• Material supplied:
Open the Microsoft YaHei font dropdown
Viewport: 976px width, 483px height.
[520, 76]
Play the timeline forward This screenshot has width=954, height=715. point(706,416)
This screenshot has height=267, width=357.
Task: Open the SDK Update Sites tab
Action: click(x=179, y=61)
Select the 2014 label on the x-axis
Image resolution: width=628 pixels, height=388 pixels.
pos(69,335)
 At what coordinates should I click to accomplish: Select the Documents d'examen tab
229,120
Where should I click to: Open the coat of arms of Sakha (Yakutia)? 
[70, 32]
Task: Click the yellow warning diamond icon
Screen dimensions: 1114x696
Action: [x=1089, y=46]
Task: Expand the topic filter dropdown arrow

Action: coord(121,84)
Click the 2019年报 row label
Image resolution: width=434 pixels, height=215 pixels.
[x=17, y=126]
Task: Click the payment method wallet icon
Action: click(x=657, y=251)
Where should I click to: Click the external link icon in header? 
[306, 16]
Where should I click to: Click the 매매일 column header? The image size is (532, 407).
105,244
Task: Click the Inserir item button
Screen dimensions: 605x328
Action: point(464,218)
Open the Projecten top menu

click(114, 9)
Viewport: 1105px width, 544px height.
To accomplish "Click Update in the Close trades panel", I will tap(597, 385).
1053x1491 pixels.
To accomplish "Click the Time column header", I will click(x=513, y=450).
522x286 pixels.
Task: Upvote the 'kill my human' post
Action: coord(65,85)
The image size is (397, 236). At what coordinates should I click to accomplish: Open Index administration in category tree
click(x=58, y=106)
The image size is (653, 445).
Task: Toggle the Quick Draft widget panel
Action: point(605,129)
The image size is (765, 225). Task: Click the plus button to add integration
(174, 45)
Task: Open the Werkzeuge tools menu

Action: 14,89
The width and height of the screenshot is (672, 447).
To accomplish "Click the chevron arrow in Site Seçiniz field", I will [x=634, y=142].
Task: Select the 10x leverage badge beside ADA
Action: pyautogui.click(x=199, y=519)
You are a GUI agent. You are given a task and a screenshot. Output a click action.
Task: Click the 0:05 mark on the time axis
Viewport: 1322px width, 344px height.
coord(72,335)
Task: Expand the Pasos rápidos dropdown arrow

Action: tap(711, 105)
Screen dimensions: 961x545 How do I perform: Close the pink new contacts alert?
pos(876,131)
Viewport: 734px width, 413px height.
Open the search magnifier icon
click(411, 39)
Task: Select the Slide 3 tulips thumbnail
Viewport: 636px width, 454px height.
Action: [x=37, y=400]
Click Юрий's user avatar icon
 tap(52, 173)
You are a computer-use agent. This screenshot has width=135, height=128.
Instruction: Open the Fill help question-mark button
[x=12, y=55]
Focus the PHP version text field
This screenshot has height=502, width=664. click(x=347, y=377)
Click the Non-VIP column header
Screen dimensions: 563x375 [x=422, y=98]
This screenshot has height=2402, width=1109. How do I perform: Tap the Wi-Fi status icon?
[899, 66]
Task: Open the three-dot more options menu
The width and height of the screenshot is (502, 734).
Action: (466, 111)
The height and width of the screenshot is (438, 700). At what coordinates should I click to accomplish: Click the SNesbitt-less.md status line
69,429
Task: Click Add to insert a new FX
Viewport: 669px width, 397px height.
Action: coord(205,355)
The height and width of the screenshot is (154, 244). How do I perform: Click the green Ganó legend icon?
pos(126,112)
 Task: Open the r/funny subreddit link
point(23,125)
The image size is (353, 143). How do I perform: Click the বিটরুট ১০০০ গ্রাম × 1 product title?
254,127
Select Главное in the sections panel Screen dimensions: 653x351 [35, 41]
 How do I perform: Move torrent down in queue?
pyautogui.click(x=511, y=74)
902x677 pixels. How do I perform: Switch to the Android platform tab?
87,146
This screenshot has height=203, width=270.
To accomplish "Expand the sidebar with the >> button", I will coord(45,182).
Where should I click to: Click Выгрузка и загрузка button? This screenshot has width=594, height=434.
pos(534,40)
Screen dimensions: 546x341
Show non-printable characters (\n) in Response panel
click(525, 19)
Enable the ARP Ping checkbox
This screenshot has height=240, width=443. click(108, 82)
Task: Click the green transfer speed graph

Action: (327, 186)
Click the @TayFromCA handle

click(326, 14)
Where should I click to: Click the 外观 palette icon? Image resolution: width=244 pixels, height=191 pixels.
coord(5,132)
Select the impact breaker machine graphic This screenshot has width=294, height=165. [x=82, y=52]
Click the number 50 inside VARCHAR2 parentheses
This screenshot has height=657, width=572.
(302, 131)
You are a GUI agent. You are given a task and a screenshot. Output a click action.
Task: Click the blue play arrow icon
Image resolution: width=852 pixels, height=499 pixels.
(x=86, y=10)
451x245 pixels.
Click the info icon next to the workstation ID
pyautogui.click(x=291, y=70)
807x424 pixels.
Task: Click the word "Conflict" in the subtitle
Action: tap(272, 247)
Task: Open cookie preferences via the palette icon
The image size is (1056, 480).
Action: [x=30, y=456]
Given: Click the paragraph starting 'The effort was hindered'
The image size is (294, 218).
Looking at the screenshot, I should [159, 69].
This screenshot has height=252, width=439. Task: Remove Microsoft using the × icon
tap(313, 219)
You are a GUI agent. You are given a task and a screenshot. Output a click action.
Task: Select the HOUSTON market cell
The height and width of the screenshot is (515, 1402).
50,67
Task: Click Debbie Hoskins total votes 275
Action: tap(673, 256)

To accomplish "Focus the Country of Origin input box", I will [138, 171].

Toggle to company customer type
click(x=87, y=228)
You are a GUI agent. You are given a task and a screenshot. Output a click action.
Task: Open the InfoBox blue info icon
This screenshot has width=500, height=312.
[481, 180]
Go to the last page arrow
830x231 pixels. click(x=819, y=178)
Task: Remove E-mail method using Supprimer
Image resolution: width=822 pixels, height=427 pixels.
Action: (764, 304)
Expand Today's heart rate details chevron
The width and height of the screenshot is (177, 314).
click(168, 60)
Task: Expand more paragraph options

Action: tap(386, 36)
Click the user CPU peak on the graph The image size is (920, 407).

• Task to carry out:
Copy every line above without changes.

• Response box:
Open the Microsoft YaHei font dropdown
Viewport: 976px width, 483px height.
[520, 76]
Play the timeline forward This screenshot has width=954, height=715. point(706,416)
This screenshot has height=267, width=357.
Task: Open the SDK Update Sites tab
Action: click(x=179, y=61)
Select the 2014 label on the x-axis
Image resolution: width=628 pixels, height=388 pixels.
pos(69,335)
 At what coordinates should I click to accomplish: Select the Documents d'examen tab
229,120
Where should I click to: Open the coat of arms of Sakha (Yakutia)? 
[70, 32]
Task: Click the yellow warning diamond icon
Screen dimensions: 1114x696
Action: [x=1089, y=46]
Task: Expand the topic filter dropdown arrow

Action: coord(121,84)
Click the 2019年报 row label
Image resolution: width=434 pixels, height=215 pixels.
[x=17, y=126]
Task: Click the payment method wallet icon
Action: click(x=657, y=251)
Where should I click to: Click the external link icon in header? 
[306, 16]
Where should I click to: Click the 매매일 column header? The image size is (532, 407).
105,244
Task: Click the Inserir item button
Screen dimensions: 605x328
Action: point(464,218)
Open the Projecten top menu

click(114, 9)
Viewport: 1105px width, 544px height.
To accomplish "Click Update in the Close trades panel", I will tap(597, 385).
1053x1491 pixels.
To accomplish "Click the Time column header", I will click(x=513, y=450).
522x286 pixels.
Task: Upvote the 'kill my human' post
Action: coord(65,85)
The image size is (397, 236). At what coordinates should I click to accomplish: Open Index administration in category tree
click(x=58, y=106)
The image size is (653, 445).
Task: Toggle the Quick Draft widget panel
Action: point(605,129)
The image size is (765, 225). Task: Click the plus button to add integration
(174, 45)
Task: Open the Werkzeuge tools menu

Action: 14,89
The width and height of the screenshot is (672, 447).
To accomplish "Click the chevron arrow in Site Seçiniz field", I will [x=634, y=142].
Task: Select the 10x leverage badge beside ADA
Action: pyautogui.click(x=199, y=519)
You are a GUI agent. You are given a task and a screenshot. Output a click action.
Task: Click the 0:05 mark on the time axis
Viewport: 1322px width, 344px height.
coord(72,335)
Task: Expand the Pasos rápidos dropdown arrow

Action: tap(711, 105)
Screen dimensions: 961x545 How do I perform: Close the pink new contacts alert?
pos(876,131)
Viewport: 734px width, 413px height.
Open the search magnifier icon
click(411, 39)
Task: Select the Slide 3 tulips thumbnail
Viewport: 636px width, 454px height.
Action: [x=37, y=400]
Click Юрий's user avatar icon
 tap(52, 173)
You are a computer-use agent. This screenshot has width=135, height=128.
Instruction: Open the Fill help question-mark button
[x=12, y=55]
Focus the PHP version text field
This screenshot has height=502, width=664. click(x=347, y=377)
Click the Non-VIP column header
Screen dimensions: 563x375 [x=422, y=98]
This screenshot has height=2402, width=1109. How do I perform: Tap the Wi-Fi status icon?
[899, 66]
Task: Open the three-dot more options menu
The width and height of the screenshot is (502, 734).
Action: (466, 111)
The height and width of the screenshot is (438, 700). At what coordinates should I click to accomplish: Click the SNesbitt-less.md status line
69,429
Task: Click Add to insert a new FX
Viewport: 669px width, 397px height.
Action: coord(205,355)
The height and width of the screenshot is (154, 244). How do I perform: Click the green Ganó legend icon?
pos(126,112)
 Task: Open the r/funny subreddit link
point(23,125)
The image size is (353, 143). How do I perform: Click the বিটরুট ১০০০ গ্রাম × 1 product title?
254,127
Select Главное in the sections panel Screen dimensions: 653x351 [35, 41]
 How do I perform: Move torrent down in queue?
pyautogui.click(x=511, y=74)
902x677 pixels. How do I perform: Switch to the Android platform tab?
87,146
This screenshot has height=203, width=270.
To accomplish "Expand the sidebar with the >> button", I will coord(45,182).
Where should I click to: Click Выгрузка и загрузка button? This screenshot has width=594, height=434.
pos(534,40)
Screen dimensions: 546x341
Show non-printable characters (\n) in Response panel
click(525, 19)
Enable the ARP Ping checkbox
This screenshot has height=240, width=443. click(108, 82)
Task: Click the green transfer speed graph

Action: (327, 186)
Click the @TayFromCA handle

click(326, 14)
Where should I click to: Click the 外观 palette icon? Image resolution: width=244 pixels, height=191 pixels.
coord(5,132)
Select the impact breaker machine graphic This screenshot has width=294, height=165. [x=82, y=52]
Click the number 50 inside VARCHAR2 parentheses
This screenshot has height=657, width=572.
(302, 131)
You are a GUI agent. You are given a task and a screenshot. Output a click action.
Task: Click the blue play arrow icon
Image resolution: width=852 pixels, height=499 pixels.
(x=86, y=10)
451x245 pixels.
Click the info icon next to the workstation ID
pyautogui.click(x=291, y=70)
807x424 pixels.
Task: Click the word "Conflict" in the subtitle
Action: tap(272, 247)
Task: Open cookie preferences via the palette icon
The image size is (1056, 480).
Action: [x=30, y=456]
Given: Click the paragraph starting 'The effort was hindered'
The image size is (294, 218).
Looking at the screenshot, I should [159, 69].
This screenshot has height=252, width=439. Task: Remove Microsoft using the × icon
tap(313, 219)
You are a GUI agent. You are given a task and a screenshot. Output a click action.
Task: Select the HOUSTON market cell
The height and width of the screenshot is (515, 1402).
50,67
Task: Click Debbie Hoskins total votes 275
Action: tap(673, 256)

To accomplish "Focus the Country of Origin input box", I will [138, 171].

Toggle to company customer type
click(x=87, y=228)
You are a GUI agent. You are given a task and a screenshot. Output a click action.
Task: Open the InfoBox blue info icon
This screenshot has width=500, height=312.
[481, 180]
Go to the last page arrow
830x231 pixels. click(x=819, y=178)
Task: Remove E-mail method using Supprimer
Image resolution: width=822 pixels, height=427 pixels.
Action: (764, 304)
Expand Today's heart rate details chevron
The width and height of the screenshot is (177, 314).
click(168, 60)
Task: Expand more paragraph options

Action: tap(386, 36)
Click the user CPU peak on the graph The image size is (920, 407).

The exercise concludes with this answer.